▸ Source extract:
◆ ◆ ◆ ◆ ◆

[Rd] Issues with drop.terms

Therneau, Terry M., Ph.D. therne@u @end|ng |rom m@yo@edu
Mon Aug 23 16:36:29 CEST 2021


This is a follow-up to my earlier note on [.terms.   Based on a couple days' work getting 
the survival package to work around  issues, this will hopefully be more concise and 
better expressed than the prior note.

1.
test1 <- terms( y ~ x1:x2 + x3)
check <- drop.terms(termobj =test1, dropx = 1)
formula(check)
## ~x1:x2

The documentation for the dropx argument is "vector of positions of variables to drop from 
the right hand side of the model", but it is not clear what "positions" is.   I originally 
assumed "the order in the formula as typed", but was wrong.   I suggest adding a line  
"Position refers to the order of terms in the term.labels attribute of the terms object, 
which is also the order they will appear in a coefficient vector (not counting the 
intercept).

2.
library(splines)
test2 <- terms(model.frame(mpg ~  offset(cyl) + ns(hp, df=3) + disp + wt, data=mtcars))
check2 <- drop.terms(test2,  dropx = 2)
formula(check2)

◆ ◆ ◆ ◆ ◆

▸ Exercise task 1: Count how many lines of the rows below contain the string "button", and reply with the number alone.

(Entries for locating words and elements)
◆ ◆ ◆ ◆ ◆

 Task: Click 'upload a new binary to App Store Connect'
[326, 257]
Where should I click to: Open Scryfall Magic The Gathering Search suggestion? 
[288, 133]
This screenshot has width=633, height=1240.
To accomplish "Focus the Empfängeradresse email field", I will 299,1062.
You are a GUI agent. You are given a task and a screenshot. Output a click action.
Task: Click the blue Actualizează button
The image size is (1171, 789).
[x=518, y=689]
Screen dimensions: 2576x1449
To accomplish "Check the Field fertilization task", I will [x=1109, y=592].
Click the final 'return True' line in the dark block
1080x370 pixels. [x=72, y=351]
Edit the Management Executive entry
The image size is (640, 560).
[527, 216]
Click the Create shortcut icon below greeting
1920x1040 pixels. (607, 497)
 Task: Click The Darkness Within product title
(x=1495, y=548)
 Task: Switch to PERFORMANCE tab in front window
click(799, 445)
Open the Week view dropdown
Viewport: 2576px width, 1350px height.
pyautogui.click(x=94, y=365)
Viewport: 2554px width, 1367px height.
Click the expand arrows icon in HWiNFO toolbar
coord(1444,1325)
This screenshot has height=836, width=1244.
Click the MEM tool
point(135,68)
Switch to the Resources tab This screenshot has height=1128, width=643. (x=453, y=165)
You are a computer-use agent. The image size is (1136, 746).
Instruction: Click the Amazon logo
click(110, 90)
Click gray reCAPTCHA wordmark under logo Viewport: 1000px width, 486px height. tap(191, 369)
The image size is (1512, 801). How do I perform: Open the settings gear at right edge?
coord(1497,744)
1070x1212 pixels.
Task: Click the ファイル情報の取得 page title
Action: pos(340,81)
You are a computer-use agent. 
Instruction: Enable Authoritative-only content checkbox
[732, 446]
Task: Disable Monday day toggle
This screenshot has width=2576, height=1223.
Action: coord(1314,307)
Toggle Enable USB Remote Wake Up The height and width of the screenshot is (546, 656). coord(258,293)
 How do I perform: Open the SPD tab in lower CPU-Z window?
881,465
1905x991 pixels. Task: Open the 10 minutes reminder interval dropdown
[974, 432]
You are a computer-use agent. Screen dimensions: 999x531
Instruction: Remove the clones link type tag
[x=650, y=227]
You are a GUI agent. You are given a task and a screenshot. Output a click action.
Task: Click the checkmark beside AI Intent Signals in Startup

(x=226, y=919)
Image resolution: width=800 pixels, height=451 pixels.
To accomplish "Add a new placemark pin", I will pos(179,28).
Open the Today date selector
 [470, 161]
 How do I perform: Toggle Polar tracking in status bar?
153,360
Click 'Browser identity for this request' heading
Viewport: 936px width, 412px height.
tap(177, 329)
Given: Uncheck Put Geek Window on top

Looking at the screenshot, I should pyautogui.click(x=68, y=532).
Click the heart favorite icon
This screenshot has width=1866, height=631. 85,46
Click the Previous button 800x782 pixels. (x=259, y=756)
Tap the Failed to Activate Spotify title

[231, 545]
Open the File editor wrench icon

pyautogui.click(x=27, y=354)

◆ ◆ ◆ ◆ ◆

▸ Exercise task 2: In the drop.terms post, what did the writer first assume "positions" meant in the dropx argument?

▸ Exercise solution 1: 2

▸ Exercise solution 2: The order in the formula as typed.